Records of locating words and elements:
******

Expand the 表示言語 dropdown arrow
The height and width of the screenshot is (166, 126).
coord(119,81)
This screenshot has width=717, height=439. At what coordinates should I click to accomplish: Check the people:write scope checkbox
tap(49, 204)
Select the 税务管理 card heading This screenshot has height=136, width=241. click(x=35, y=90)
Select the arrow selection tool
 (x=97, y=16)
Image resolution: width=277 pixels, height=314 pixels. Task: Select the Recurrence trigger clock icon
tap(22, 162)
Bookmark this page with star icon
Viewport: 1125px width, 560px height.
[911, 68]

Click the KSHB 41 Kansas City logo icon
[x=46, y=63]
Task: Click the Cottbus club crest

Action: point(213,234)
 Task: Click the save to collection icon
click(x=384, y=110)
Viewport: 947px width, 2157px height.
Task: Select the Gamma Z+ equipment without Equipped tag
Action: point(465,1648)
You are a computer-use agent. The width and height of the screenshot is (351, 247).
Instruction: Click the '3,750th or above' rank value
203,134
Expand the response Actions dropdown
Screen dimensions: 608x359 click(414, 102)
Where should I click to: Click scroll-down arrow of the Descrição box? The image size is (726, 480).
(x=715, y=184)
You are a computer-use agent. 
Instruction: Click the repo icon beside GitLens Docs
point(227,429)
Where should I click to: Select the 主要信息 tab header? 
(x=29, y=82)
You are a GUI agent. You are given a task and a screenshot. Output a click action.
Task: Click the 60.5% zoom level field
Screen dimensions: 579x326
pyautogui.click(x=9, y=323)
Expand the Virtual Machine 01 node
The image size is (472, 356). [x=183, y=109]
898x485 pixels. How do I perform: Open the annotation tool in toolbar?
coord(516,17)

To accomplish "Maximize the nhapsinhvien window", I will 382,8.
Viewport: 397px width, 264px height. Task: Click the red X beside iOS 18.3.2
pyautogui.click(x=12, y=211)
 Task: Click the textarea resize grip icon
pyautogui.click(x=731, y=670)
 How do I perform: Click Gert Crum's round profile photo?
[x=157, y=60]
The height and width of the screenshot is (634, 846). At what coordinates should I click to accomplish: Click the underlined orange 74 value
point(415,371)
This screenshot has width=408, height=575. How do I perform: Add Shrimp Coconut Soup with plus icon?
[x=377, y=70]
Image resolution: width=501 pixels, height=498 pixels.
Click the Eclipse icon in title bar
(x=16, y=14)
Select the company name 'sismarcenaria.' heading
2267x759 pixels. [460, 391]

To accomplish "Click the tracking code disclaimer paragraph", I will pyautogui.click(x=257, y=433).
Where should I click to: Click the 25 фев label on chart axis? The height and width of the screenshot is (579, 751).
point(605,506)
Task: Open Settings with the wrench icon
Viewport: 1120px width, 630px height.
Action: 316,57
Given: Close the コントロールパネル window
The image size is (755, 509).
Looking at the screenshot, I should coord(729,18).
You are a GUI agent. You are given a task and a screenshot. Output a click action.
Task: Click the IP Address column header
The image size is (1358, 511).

******

WORK REQUIRED
Reproduce all of the material above, changing every "computer-use agent" to "desktop assistant" and leaving everything else untouched.

COMPLETE ANSWER
Expand the 表示言語 dropdown arrow
The height and width of the screenshot is (166, 126).
coord(119,81)
This screenshot has width=717, height=439. At what coordinates should I click to accomplish: Check the people:write scope checkbox
tap(49, 204)
Select the 税务管理 card heading This screenshot has height=136, width=241. click(x=35, y=90)
Select the arrow selection tool
 (x=97, y=16)
Image resolution: width=277 pixels, height=314 pixels. Task: Select the Recurrence trigger clock icon
tap(22, 162)
Bookmark this page with star icon
Viewport: 1125px width, 560px height.
[911, 68]

Click the KSHB 41 Kansas City logo icon
[x=46, y=63]
Task: Click the Cottbus club crest

Action: point(213,234)
 Task: Click the save to collection icon
click(x=384, y=110)
Viewport: 947px width, 2157px height.
Task: Select the Gamma Z+ equipment without Equipped tag
Action: point(465,1648)
You are a desktop assistant. The width and height of the screenshot is (351, 247).
Instruction: Click the '3,750th or above' rank value
203,134
Expand the response Actions dropdown
Screen dimensions: 608x359 click(414, 102)
Where should I click to: Click scroll-down arrow of the Descrição box? The image size is (726, 480).
(x=715, y=184)
You are a desktop assistant. 
Instruction: Click the repo icon beside GitLens Docs
point(227,429)
Where should I click to: Select the 主要信息 tab header? 
(x=29, y=82)
You are a GUI agent. You are given a task and a screenshot. Output a click action.
Task: Click the 60.5% zoom level field
Screen dimensions: 579x326
pyautogui.click(x=9, y=323)
Expand the Virtual Machine 01 node
The image size is (472, 356). [x=183, y=109]
898x485 pixels. How do I perform: Open the annotation tool in toolbar?
coord(516,17)

To accomplish "Maximize the nhapsinhvien window", I will 382,8.
Viewport: 397px width, 264px height. Task: Click the red X beside iOS 18.3.2
pyautogui.click(x=12, y=211)
 Task: Click the textarea resize grip icon
pyautogui.click(x=731, y=670)
 How do I perform: Click Gert Crum's round profile photo?
[x=157, y=60]
The height and width of the screenshot is (634, 846). At what coordinates should I click to accomplish: Click the underlined orange 74 value
point(415,371)
This screenshot has width=408, height=575. How do I perform: Add Shrimp Coconut Soup with plus icon?
[x=377, y=70]
Image resolution: width=501 pixels, height=498 pixels.
Click the Eclipse icon in title bar
(x=16, y=14)
Select the company name 'sismarcenaria.' heading
2267x759 pixels. [460, 391]

To accomplish "Click the tracking code disclaimer paragraph", I will pyautogui.click(x=257, y=433).
Where should I click to: Click the 25 фев label on chart axis? The height and width of the screenshot is (579, 751).
point(605,506)
Task: Open Settings with the wrench icon
Viewport: 1120px width, 630px height.
Action: 316,57
Given: Close the コントロールパネル window
The image size is (755, 509).
Looking at the screenshot, I should coord(729,18).
You are a GUI agent. You are given a task and a screenshot. Output a click action.
Task: Click the IP Address column header
The image size is (1358, 511).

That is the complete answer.